Deepwater - Inferno sull'oceano

Berg firma un film conservatore lucidamente celebrativo, poco incline all’approfondimento e all’analisi razionale ma capace di restituire con efficacia l’eroismo di personaggi comuni.

Dopo molte, e spesso poco convincenti, trasformazioni, il cinema di Peter Berg sembra aver trovato con Deepwater – Inferno sull’oceano la sua forma migliore, o per lo meno quella più coerente con il proprio impianto retorico. Il risultato è un cinema conservatore lucidamente celebrativo, certo poco incline all’approfondimento e all’analisi razionale ma capace di restituire con semplice efficacia l’eroismo di personaggi comuni strappati alla loro quotidianità.

Il percorso è quello intrapreso col precedente Lone Survivor, di cui Deepwater sembra una naturale estensione di sguardo e intenti, e si cuce addosso al corpo di Mark Walhberg, ex hard body più gonfio che plastico, innesco per la rappresentazione di un coraggio e di una morale WASP che Berg pone al di sopra di ogni altra cosa. Quello che importa a Berg è raccontare l’ordinario che si fa straordinario, una focalizzazione personalistica che gli permette di ignorare bellamente la componente ambientale e secolare del disastro, per concentrarsi unicamente sull’aspetto umano della vicenda.

Fedele a quest’idea di cinema come racconto morale del sacrificio, Berg punta tutto sull’iperrealismo dell’immagine, sulla ricostruzione fedele degli eventi che segnano l’inizio del disastro.
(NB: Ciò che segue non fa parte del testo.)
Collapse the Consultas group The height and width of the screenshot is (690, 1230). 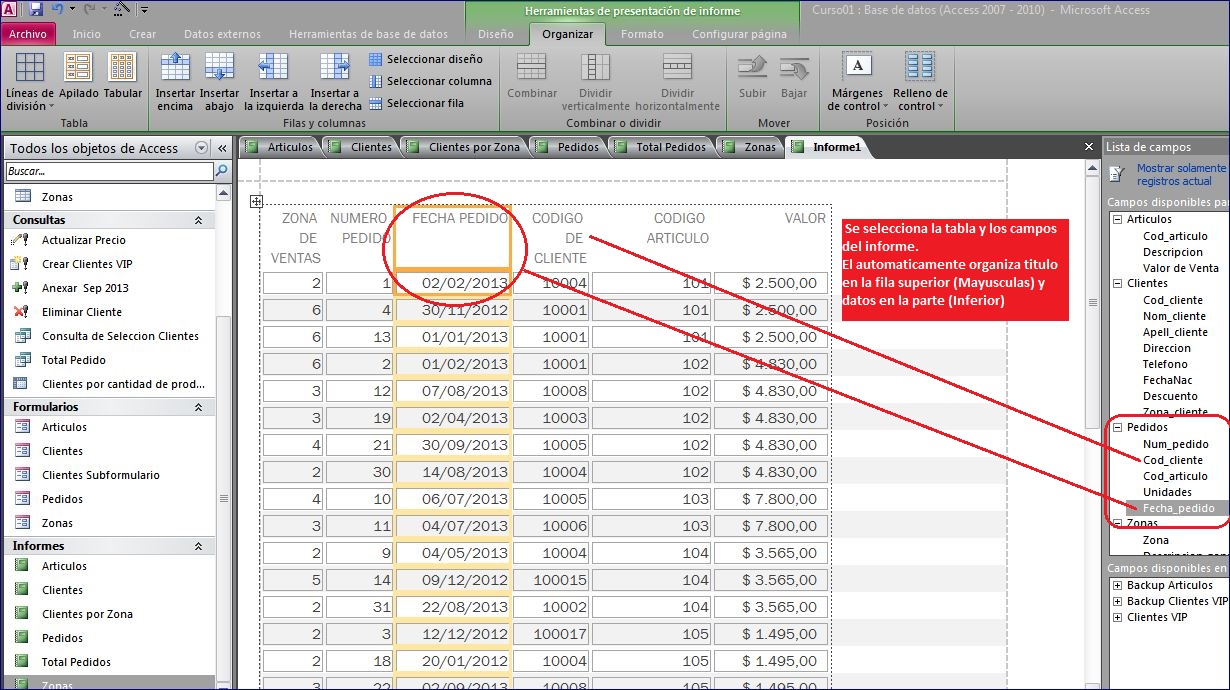pyautogui.click(x=198, y=220)
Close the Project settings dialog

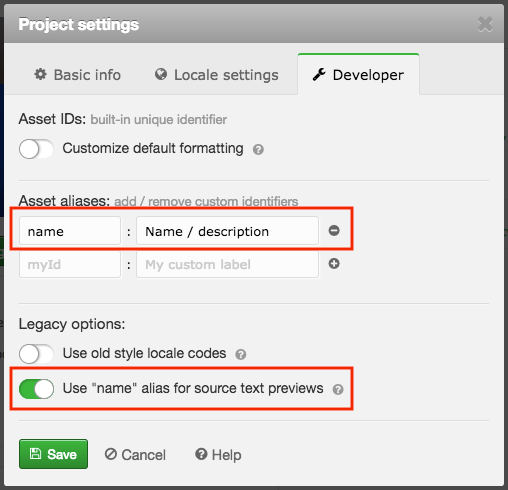(x=485, y=24)
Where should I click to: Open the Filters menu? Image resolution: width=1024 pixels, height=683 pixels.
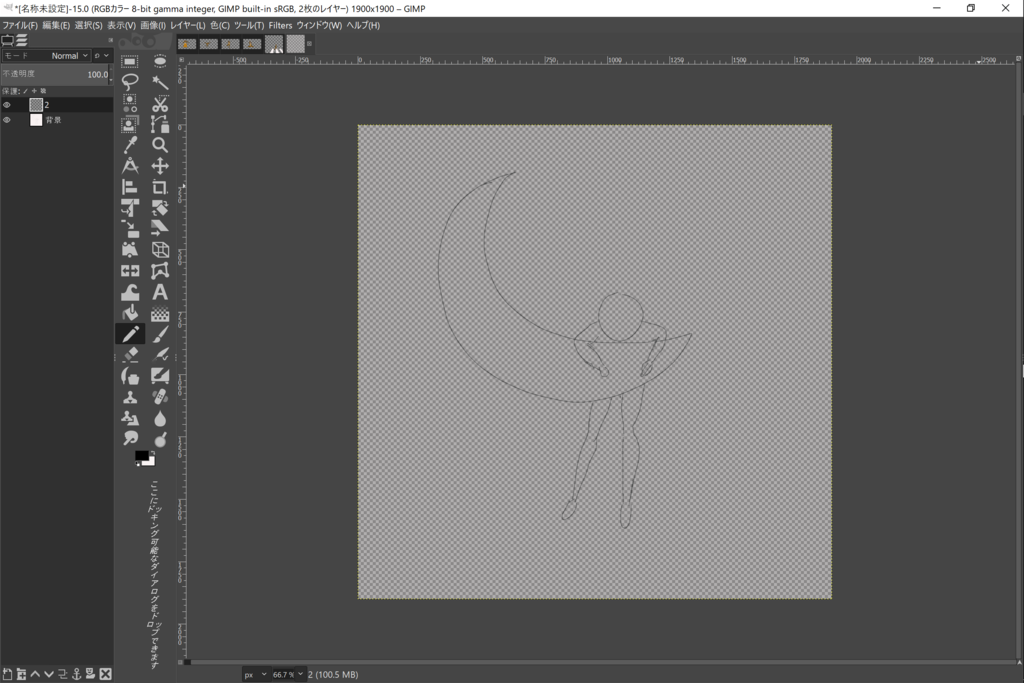[x=280, y=25]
Dalle riprese impossibili dei condotti petroliferi – praticamente gastroscopie di un organo che si estende sopra e sotto l’acqua, dentro e fuori la terra – all’inferno di fuoco che avvolge l’intera piattaforma, Deepwater restituisce con forza sorprendente le condizioni estreme vissute dagli uomini e donne presenti a bordo, mentre condanna fermamente il comportamento dei dirigenti responsabili del disastro, che svettano come aberrazioni in quella griglia morale a cui Berg riconduce il proprio patriottismo. Tuttavia, per quanto realistica e spettacolare sia la resa voluta, il valore e l’identità di un film simile si colloca con più naturalezza nel canone del genere disastroso più che del resoconto cronachistico.

Troppo resta fuori dall’immagine, relegato a didascalie sbrigative che certo non possono riassumere la portata degli eventi evocati, mentre quanto entra nel racconto viene gestito senza alcuna problematicità, senza nessun interesse nel bilanciare la dimensione micro del ritratto umano con quella macro propria del disastro petrolifero e di tutto ciò che ad esso rimanda (contraddizioni e rischi di un modello di sviluppo, responsabilità civili e morali, impatto ambientale). Fosse stato un film di Eastwood interpretato da Tom Hanks avremmo probabilmente avuto qualcosa del genere, l’accoppiata formata da Berg e Walhberg si accontenta invece degli aspetti più superficiali ed effettistici dell’accaduto.